Anni '70, entrano in vigore le prime norme contro l'inquinamento. Come effetto della sua immediata applicazione, soggiornano, nelle patrie galere, sindaci di Comuni sprovvisti di impianti di depurazione, fino ad allora non previsti, non prodotti in Italia, e tutto ciò spesso in presenza di Comuni con reti fognarie realizzate anche due secoli prima. Metempsicosi applicata al diritto?

Anni '80 (stiamo parlando del Novecento, non del Settecento). Entrano in vigore norme per la tutela delle specie animali. Le sanzioni sono talmente rigide e le notizie vengono talmente enfatizzate che per giorni e giorni le caserme del Corpo delle guardie forestali sono pacificamente assediate da lunghe code di cittadini. Motivo dell'assedio: denuncia della detenzione di: pettini, cinghie, borse, borsellini, pellicce, accendini foderati in pelle, oggettini in avorio (anche più piccoli di quelli trasmessi recentemente dalla televisione e messi a disposizione dal Vaticano per una gara di beneficenza), e altre chincaglierie attinenti al mondo animale. Per consentire al benemerito Corpo dei Forestali di attendere alle loro già impegnative e concrete incombenze, viene chiarito successivamente che questi oggetti non sono sottoposti a notifica.

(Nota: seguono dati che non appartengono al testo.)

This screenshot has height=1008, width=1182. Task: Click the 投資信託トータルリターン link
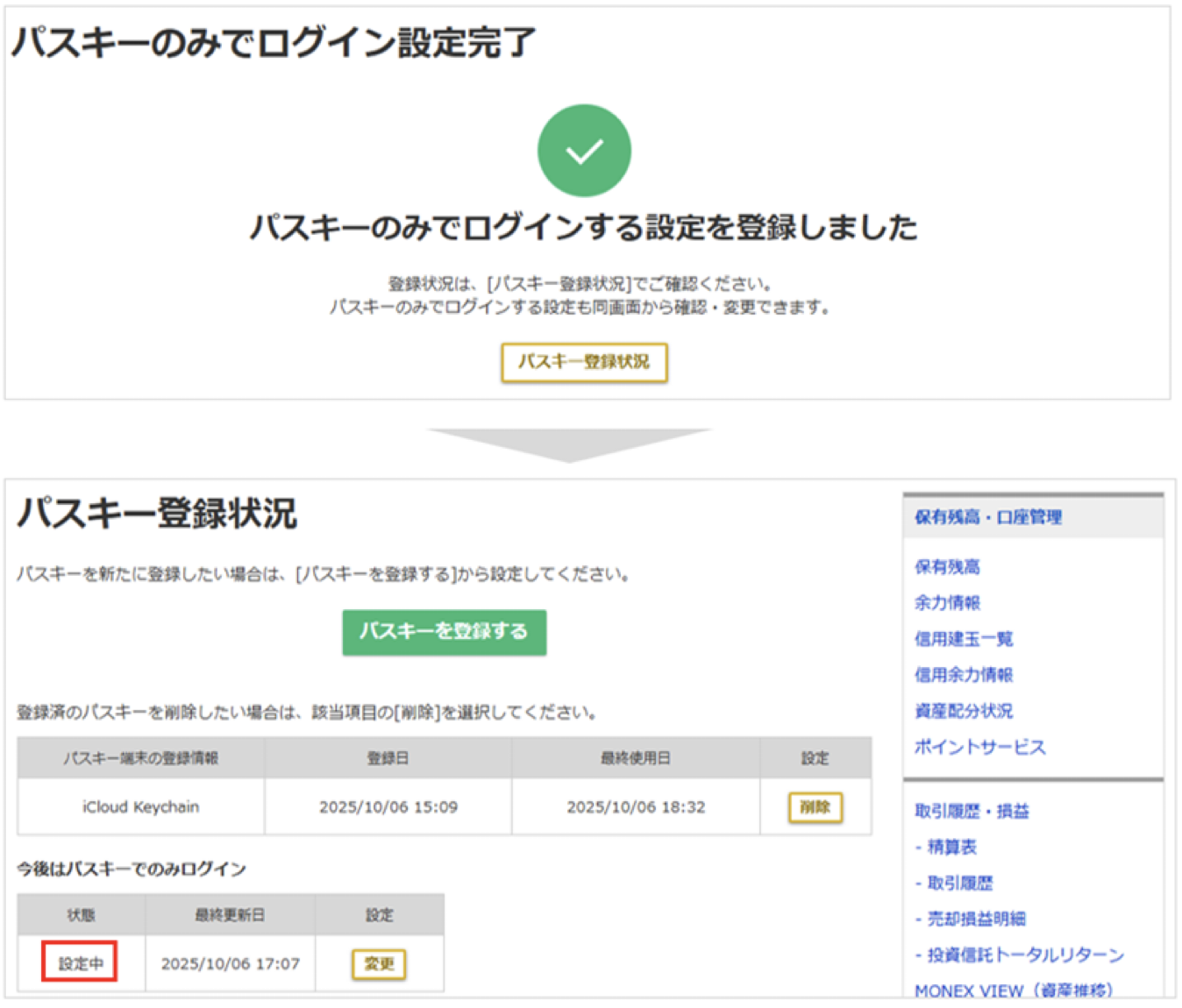coord(1018,955)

Anni '90: siamo in tema di proposta "informale di legge" e ai nostri giorni. Si sparge la voce (sempre attraverso i massmedia) che il Ministero dell'Ambiente proporrà una legge di questo tipo: non si può possedere una macchina se non si ha un garage. Io non possiedo garage. E, poiché nonostante tutto continuo a voler interpretare le norme a nome mio, convinto di essere il Solone della situazione, penso già di lanciare un referendum: tutti noi che non possediamo garage, all'entrata in vigore della legge, depositeremo le nostre vetture sotto la casa del Ministro. Vedremo come uscirà di casa per andare al Ministero! Ma non me ne va una bene. Come se qualcuno avesse letto nel mio pensiero e riferito nelle sedi competenti della contromossa, il giorno successivo il Ministro precisa, a scanso degli equivoci già ufficializzati, che sarebbe opportuno per il futuro che ogni nuova costruzione disponesse di garage.

Ancora anni '90. Passo come al solito al Bar del Signor Tonino. Prendo lì il caffé volentieri la mattina perché mentre paghi la consumazione il buon Tonino ti sciorina una battuta fresca di giornata. Esempio: "Qual é l'hobby preferito dal dentista? Portare a spasso due... canini" (carina, vero?). E il sorriso è di casa. Ma quella mattina tutti, compresi i camerieri, sempre brillanti, sono un po' preoccupati. Domando loro cosa sia accaduto. Mi indicano la prima pagina del Messaggero che pubblica a grandi caratteri la notizia a tutti nota: al bar non si potrà più chiedere un bicchiere d'acqua minerale. Se lo ordini, la bottiglia è tua. Prendere o lasciare. La ratio di questa norma? Non mi sforzo di approfondirla, tanto appare illogica. Mi accingo ad uscire e lambisco la cassa sperando di sentire una nuova freddura di Tonino che nel frattempo sta parlando con un nuovo cliente. Niente da fare, è la stessa. Me ne vado tranquillo al lavoro, tanto domani leggerò sul giornale la smentita. Sbaglio ancora una volta. Questa arriva non il giorno dopo ma 48 ore dopo: "Dietrofront sull'acqua minerale al bar. Ritirato il decreto che imponeva la vendita soltanto di bottiglie sigillate", è il titolo di prima pagina dell'illustre quotidiano della Capitale! E tornò il sorriso! (g.f.a.)